FGF-2, also known as basic FGF or bFGF, is the essential component in all embryonic and induced pluripotent stem cell media for maintenance of pluripotency. However, FGF-2 is inherently unstable and prone to proteolytic degradation and aggregation. This fundamental biochemical instability, and therefore low half-life in culture media (<10 h), is an important contribution to the need for frequent media changes and challenges in improving homogeneity during stem cell proliferation and subsequent differentiation.
We have licensed thermostable (heat stable) FGF-2 (bFGF) technology – FGF2-G3 – from Enantis. This innovation was combined with our manufacture expertise to generate an animal-free FGF2-G3 without protein to provide compatibility with stem cell culture process development and scale-up. Additionally, we offer both FGF2-G3 145aa (Qk052) and the 154aa original form (Qk053) so you can compare directly with the wild-type FGF-2 that you currently use. If you would like to evaluate FGF2-G3, please contact us.
FGF-2 (bFGF) proteins for media optimization
Key papers
A brief history of FGF-2 in stem cell culture
Qkine licensed the patented FGF2-G3 technology from Enantis/Masaryk University to manufacture and provide FGF2-G3 for stem cell culture and emerging applications such as cellular agriculture.
At Qkine, we have combined the excellent science behind the FGF2-G3 technology with our protein manufacture expertise to provide the best quality protein. As His tags may cause issues for scientists looking to translate discoveries to clinical or scale-up applications, we optimized the production of FGF2-G3 to remove His tags present in the academic constructs. Tags both are challenging to explain to regulatory bodies and introduce scientific uncertainties.

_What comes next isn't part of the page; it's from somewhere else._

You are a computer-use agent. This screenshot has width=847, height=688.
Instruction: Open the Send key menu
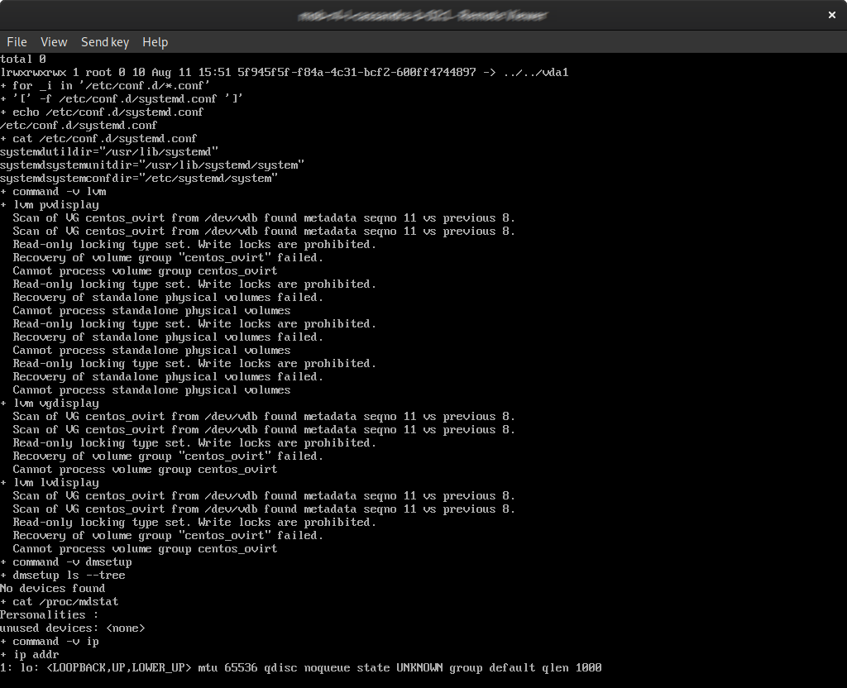coord(105,42)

Two forms of FGF2 are used frequently in stem cell culture, the 146 aa (or 145 aa) form and a 154 aa form with a 9 residue extension at the N-terminus. The 9 aa pro-segment of FGF2 is not required for biological activity and may have roles in the localization of FGF2. The original FGF2-G3 (Qk053) corresponds to the 154 aa protein. We also wanted to allow scientists to compare directly with their existing FGF-2, so we introduced the nine amino acid substitutions into the 145 aa form of FGF2 to make Qk052 FGF2-G3 (145 aa).

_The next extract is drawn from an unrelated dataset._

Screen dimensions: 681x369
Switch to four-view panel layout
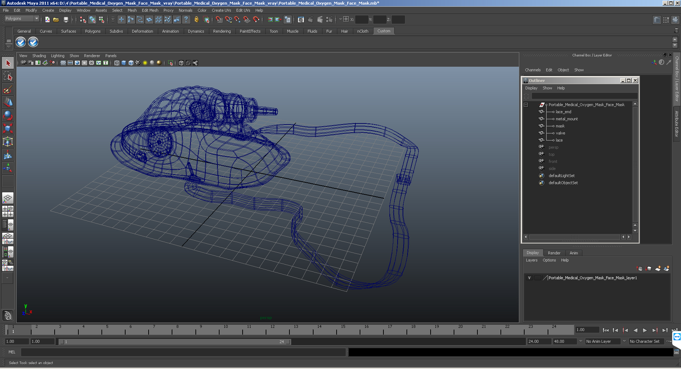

Paul Burridge and colleagues at Northwestern University, Chicago, published a protocol for B8 media. This media uses thermostable FGF2-G3, along with optimization of media component concentration and composition to reduce media cost and facilitate weekend-free pluripotent stem cell culture regimes. B8 media effectively maintains the homogeneity and differentiation potential of human iPSC (Kuo et al. and updated in Lyra-Leite et al.).
The main changes in B8 media compared to the industry-standard E8 media are:
• replacing FGF-2 (100 ng/ml) with FGF2-G3 (used at 5 ng/ml)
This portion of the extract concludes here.